Your objective →
A faithful transcription of all lines below is the expected answer.

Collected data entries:
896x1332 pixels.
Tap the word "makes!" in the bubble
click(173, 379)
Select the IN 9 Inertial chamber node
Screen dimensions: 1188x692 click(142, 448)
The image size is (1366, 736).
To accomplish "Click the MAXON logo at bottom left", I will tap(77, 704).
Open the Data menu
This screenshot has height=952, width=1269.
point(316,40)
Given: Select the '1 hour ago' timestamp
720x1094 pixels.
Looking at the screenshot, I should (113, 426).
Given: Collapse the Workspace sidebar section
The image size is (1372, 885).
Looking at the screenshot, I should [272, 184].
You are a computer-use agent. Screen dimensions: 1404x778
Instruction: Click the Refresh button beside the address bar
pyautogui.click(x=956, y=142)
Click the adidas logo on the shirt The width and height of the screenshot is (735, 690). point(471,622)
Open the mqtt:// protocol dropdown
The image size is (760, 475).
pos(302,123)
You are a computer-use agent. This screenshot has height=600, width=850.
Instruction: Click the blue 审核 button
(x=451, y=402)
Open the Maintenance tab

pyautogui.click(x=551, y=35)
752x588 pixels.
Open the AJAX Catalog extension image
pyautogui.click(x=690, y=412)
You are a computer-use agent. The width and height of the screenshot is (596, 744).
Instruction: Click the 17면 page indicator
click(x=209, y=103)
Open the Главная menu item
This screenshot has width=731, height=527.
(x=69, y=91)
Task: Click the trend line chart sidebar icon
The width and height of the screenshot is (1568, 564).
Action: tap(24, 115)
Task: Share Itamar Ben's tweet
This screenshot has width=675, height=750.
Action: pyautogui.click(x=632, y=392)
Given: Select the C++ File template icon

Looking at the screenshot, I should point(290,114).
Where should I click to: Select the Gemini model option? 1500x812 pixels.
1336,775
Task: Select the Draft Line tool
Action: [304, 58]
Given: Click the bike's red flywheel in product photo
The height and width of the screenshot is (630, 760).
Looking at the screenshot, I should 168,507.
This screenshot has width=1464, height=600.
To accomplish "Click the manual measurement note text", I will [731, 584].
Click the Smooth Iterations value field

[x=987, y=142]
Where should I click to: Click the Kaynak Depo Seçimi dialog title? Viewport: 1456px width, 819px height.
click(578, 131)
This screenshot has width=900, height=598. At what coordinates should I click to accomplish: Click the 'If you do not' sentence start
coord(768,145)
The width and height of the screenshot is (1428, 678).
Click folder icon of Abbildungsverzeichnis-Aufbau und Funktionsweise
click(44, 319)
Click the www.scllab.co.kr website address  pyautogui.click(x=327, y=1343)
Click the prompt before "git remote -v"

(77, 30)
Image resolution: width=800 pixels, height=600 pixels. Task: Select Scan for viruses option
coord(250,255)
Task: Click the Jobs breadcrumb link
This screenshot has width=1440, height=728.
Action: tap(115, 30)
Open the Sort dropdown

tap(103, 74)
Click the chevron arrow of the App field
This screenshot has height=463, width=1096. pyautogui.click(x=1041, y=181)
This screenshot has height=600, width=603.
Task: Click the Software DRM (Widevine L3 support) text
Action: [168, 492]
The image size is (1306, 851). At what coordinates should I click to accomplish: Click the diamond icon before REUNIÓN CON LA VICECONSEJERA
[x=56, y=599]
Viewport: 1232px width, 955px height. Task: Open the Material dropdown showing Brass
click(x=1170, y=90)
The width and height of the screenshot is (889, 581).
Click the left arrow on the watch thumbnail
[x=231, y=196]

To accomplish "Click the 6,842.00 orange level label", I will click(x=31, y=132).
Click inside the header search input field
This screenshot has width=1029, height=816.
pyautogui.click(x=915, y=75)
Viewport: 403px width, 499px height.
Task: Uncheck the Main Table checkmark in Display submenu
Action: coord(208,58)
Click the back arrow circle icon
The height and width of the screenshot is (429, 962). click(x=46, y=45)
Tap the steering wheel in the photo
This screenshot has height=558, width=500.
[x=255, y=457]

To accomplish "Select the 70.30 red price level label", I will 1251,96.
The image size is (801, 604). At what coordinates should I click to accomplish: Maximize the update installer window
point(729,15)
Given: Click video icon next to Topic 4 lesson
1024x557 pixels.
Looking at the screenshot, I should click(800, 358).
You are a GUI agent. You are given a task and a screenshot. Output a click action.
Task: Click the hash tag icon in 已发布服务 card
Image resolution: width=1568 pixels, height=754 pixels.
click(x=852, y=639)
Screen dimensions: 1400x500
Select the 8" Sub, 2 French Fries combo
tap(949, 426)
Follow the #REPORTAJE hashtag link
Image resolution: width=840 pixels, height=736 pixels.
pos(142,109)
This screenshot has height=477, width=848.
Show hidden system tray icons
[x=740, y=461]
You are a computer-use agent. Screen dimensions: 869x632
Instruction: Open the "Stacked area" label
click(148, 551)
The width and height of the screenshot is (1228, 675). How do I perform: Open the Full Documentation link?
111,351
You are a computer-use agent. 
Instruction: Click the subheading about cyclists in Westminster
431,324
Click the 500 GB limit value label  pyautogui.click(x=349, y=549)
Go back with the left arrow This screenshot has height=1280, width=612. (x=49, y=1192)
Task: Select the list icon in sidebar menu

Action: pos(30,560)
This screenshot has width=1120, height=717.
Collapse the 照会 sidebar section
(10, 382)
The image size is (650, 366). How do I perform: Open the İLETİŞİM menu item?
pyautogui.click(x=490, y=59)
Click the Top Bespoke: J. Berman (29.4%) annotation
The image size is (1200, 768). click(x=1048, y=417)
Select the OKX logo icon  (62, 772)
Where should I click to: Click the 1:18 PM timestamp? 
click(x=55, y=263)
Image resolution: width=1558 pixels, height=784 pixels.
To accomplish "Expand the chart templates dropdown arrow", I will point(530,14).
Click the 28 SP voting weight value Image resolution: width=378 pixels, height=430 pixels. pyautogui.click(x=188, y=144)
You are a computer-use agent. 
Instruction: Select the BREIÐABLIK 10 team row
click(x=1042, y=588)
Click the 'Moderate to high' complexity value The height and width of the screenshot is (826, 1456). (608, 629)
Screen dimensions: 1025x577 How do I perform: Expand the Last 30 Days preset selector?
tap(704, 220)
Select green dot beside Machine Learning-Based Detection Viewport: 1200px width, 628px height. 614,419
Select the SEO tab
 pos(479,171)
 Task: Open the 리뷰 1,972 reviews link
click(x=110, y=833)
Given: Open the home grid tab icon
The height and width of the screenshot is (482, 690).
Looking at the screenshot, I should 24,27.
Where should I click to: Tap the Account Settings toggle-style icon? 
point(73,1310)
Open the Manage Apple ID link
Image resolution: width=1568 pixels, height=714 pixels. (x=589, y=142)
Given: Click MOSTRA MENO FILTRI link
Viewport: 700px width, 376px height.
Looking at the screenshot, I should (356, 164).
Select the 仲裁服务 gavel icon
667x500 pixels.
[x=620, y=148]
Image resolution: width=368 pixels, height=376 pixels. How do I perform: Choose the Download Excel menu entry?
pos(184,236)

Task result →
896x1332 pixels.
Tap the word "makes!" in the bubble
click(173, 379)
Select the IN 9 Inertial chamber node
Screen dimensions: 1188x692 click(142, 448)
The image size is (1366, 736).
To accomplish "Click the MAXON logo at bottom left", I will tap(77, 704).
Open the Data menu
This screenshot has height=952, width=1269.
point(316,40)
Given: Select the '1 hour ago' timestamp
720x1094 pixels.
Looking at the screenshot, I should (113, 426).
Given: Collapse the Workspace sidebar section
The image size is (1372, 885).
Looking at the screenshot, I should [272, 184].
You are a computer-use agent. Screen dimensions: 1404x778
Instruction: Click the Refresh button beside the address bar
pyautogui.click(x=956, y=142)
Click the adidas logo on the shirt The width and height of the screenshot is (735, 690). point(471,622)
Open the mqtt:// protocol dropdown
The image size is (760, 475).
pos(302,123)
You are a computer-use agent. This screenshot has height=600, width=850.
Instruction: Click the blue 审核 button
(x=451, y=402)
Open the Maintenance tab

pyautogui.click(x=551, y=35)
752x588 pixels.
Open the AJAX Catalog extension image
pyautogui.click(x=690, y=412)
You are a computer-use agent. The width and height of the screenshot is (596, 744).
Instruction: Click the 17면 page indicator
click(x=209, y=103)
Open the Главная menu item
This screenshot has width=731, height=527.
(x=69, y=91)
Task: Click the trend line chart sidebar icon
The width and height of the screenshot is (1568, 564).
Action: tap(24, 115)
Task: Share Itamar Ben's tweet
This screenshot has width=675, height=750.
Action: pyautogui.click(x=632, y=392)
Given: Select the C++ File template icon

Looking at the screenshot, I should point(290,114).
Where should I click to: Select the Gemini model option? 1500x812 pixels.
1336,775
Task: Select the Draft Line tool
Action: [304, 58]
Given: Click the bike's red flywheel in product photo
The height and width of the screenshot is (630, 760).
Looking at the screenshot, I should 168,507.
This screenshot has width=1464, height=600.
To accomplish "Click the manual measurement note text", I will [731, 584].
Click the Smooth Iterations value field

[x=987, y=142]
Where should I click to: Click the Kaynak Depo Seçimi dialog title? Viewport: 1456px width, 819px height.
click(578, 131)
This screenshot has width=900, height=598. At what coordinates should I click to accomplish: Click the 'If you do not' sentence start
coord(768,145)
The width and height of the screenshot is (1428, 678).
Click folder icon of Abbildungsverzeichnis-Aufbau und Funktionsweise
click(44, 319)
Click the www.scllab.co.kr website address  pyautogui.click(x=327, y=1343)
Click the prompt before "git remote -v"

(77, 30)
Image resolution: width=800 pixels, height=600 pixels. Task: Select Scan for viruses option
coord(250,255)
Task: Click the Jobs breadcrumb link
This screenshot has width=1440, height=728.
Action: tap(115, 30)
Open the Sort dropdown

tap(103, 74)
Click the chevron arrow of the App field
This screenshot has height=463, width=1096. pyautogui.click(x=1041, y=181)
This screenshot has height=600, width=603.
Task: Click the Software DRM (Widevine L3 support) text
Action: [168, 492]
The image size is (1306, 851). At what coordinates should I click to accomplish: Click the diamond icon before REUNIÓN CON LA VICECONSEJERA
[x=56, y=599]
Viewport: 1232px width, 955px height. Task: Open the Material dropdown showing Brass
click(x=1170, y=90)
The width and height of the screenshot is (889, 581).
Click the left arrow on the watch thumbnail
[x=231, y=196]

To accomplish "Click the 6,842.00 orange level label", I will click(x=31, y=132).
Click inside the header search input field
This screenshot has width=1029, height=816.
pyautogui.click(x=915, y=75)
Viewport: 403px width, 499px height.
Task: Uncheck the Main Table checkmark in Display submenu
Action: coord(208,58)
Click the back arrow circle icon
The height and width of the screenshot is (429, 962). click(x=46, y=45)
Tap the steering wheel in the photo
This screenshot has height=558, width=500.
[x=255, y=457]

To accomplish "Select the 70.30 red price level label", I will 1251,96.
The image size is (801, 604). At what coordinates should I click to accomplish: Maximize the update installer window
point(729,15)
Given: Click video icon next to Topic 4 lesson
1024x557 pixels.
Looking at the screenshot, I should click(800, 358).
You are a GUI agent. You are given a task and a screenshot. Output a click action.
Task: Click the hash tag icon in 已发布服务 card
Image resolution: width=1568 pixels, height=754 pixels.
click(x=852, y=639)
Screen dimensions: 1400x500
Select the 8" Sub, 2 French Fries combo
tap(949, 426)
Follow the #REPORTAJE hashtag link
Image resolution: width=840 pixels, height=736 pixels.
pos(142,109)
This screenshot has height=477, width=848.
Show hidden system tray icons
[x=740, y=461]
You are a computer-use agent. Screen dimensions: 869x632
Instruction: Open the "Stacked area" label
click(148, 551)
The width and height of the screenshot is (1228, 675). How do I perform: Open the Full Documentation link?
111,351
You are a computer-use agent. 
Instruction: Click the subheading about cyclists in Westminster
431,324
Click the 500 GB limit value label  pyautogui.click(x=349, y=549)
Go back with the left arrow This screenshot has height=1280, width=612. (x=49, y=1192)
Task: Select the list icon in sidebar menu

Action: pos(30,560)
This screenshot has width=1120, height=717.
Collapse the 照会 sidebar section
(10, 382)
The image size is (650, 366). How do I perform: Open the İLETİŞİM menu item?
pyautogui.click(x=490, y=59)
Click the Top Bespoke: J. Berman (29.4%) annotation
The image size is (1200, 768). click(x=1048, y=417)
Select the OKX logo icon  (62, 772)
Where should I click to: Click the 1:18 PM timestamp? 
click(x=55, y=263)
Image resolution: width=1558 pixels, height=784 pixels.
To accomplish "Expand the chart templates dropdown arrow", I will point(530,14).
Click the 28 SP voting weight value Image resolution: width=378 pixels, height=430 pixels. pyautogui.click(x=188, y=144)
You are a computer-use agent. 
Instruction: Select the BREIÐABLIK 10 team row
click(x=1042, y=588)
Click the 'Moderate to high' complexity value The height and width of the screenshot is (826, 1456). (608, 629)
Screen dimensions: 1025x577 How do I perform: Expand the Last 30 Days preset selector?
tap(704, 220)
Select green dot beside Machine Learning-Based Detection Viewport: 1200px width, 628px height. 614,419
Select the SEO tab
 pos(479,171)
 Task: Open the 리뷰 1,972 reviews link
click(x=110, y=833)
Given: Open the home grid tab icon
The height and width of the screenshot is (482, 690).
Looking at the screenshot, I should 24,27.
Where should I click to: Tap the Account Settings toggle-style icon? 
point(73,1310)
Open the Manage Apple ID link
Image resolution: width=1568 pixels, height=714 pixels. (x=589, y=142)
Given: Click MOSTRA MENO FILTRI link
Viewport: 700px width, 376px height.
Looking at the screenshot, I should (356, 164).
Select the 仲裁服务 gavel icon
667x500 pixels.
[x=620, y=148]
Image resolution: width=368 pixels, height=376 pixels. How do I perform: Choose the Download Excel menu entry?
pos(184,236)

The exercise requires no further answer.